**What you have to do:** From the blog post on a yellow rose below, set down word for word the passage that begins with "Beautiful Rachel is" and stops after "medicine and law.".

Saturday, May 28, 2011

"Blogging and a yellow rose"


   Blogs are a new world to me. I am learning something new
each day. Recently, I thought I had lost my list of followers.
Perhaps, I had to start all over again. I was about to quit.
Then, I noticed an invitation to a wedding on my desk.
A single yellow rose came to mind!
   Beautiful Rachel is getting married. I wrote her a note:
"I am so proud of you I could cry!" Almost 20 years ago, her
class of 10 made their First Communion in a prairie church
I served. I followed these brilliant young people through their
Confirmation, High School and College graduation. I was
there when her beloved father died, consoling her mother
through many agonizing years. Her group succeeded beyond
my wildest expectations, entering fields of medicine and law.
   A yellow rose is very symbolic to me. I was in my First
Communion class when I first gave my mother a yellow rose
on mother's day that year. It was her favorite color in life and
in death. The color yellow has a different meaning for people in
various cultures. But for me, it will always signify love.
   A rainy day of anxiety turned out to be a day of inspiration!
With all the pains and joys you have experienced in your life,
I wrote her: "Always trust in Divine Providence!" Those were
words I used at her father's funeral. These were the words my
own mother had said to me: "Son, always trust in Divine
Providence. My sister and brother had lost our parents when
we were very young. Somehow God had his protective hands
over us and he will, over you!" Trusting in Divine Providence
is not fashionable today but it is my word to a young lawyer
and her beloved. I often repeat these idealistic words to couples
about to get married: "let your life become a partnership of
life and love; a covenant of fidelity; a bond of irrevocable
personal consent."
   For me, they carry within them something beyond me, beyond
our expectations. A year ago, I challenged another group of 10
from the bayous. I hope twenty years from now, they too would
have responded. Charisma is a gift from the Almighty and rarely comes our way. An individual is always touched by the
love with which others do things. Rachel and her class of 10
proved to me it is possible. In the words of Teresa of Avila:
"God does not look so much at the magnitude of anything we
do as at the love with which we do it!"

**Dataset extract:**
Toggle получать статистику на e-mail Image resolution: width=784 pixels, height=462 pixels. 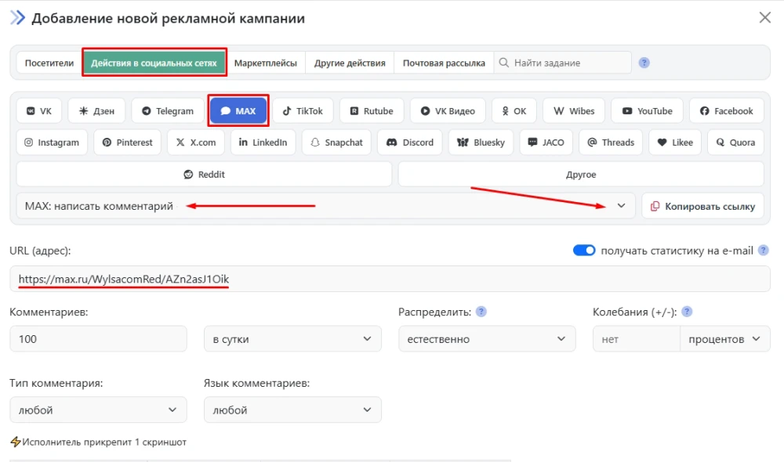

**Exercise response:**
Beautiful Rachel is getting married. I wrote her a note:
"I am so proud of you I could cry!" Almost 20 years ago, her
class of 10 made their First Communion in a prairie church
I served. I followed these brilliant young people through their
Confirmation, High School and College graduation. I was
there when her beloved father died, consoling her mother
through many agonizing years. Her group succeeded beyond
my wildest expectations, entering fields of medicine and law.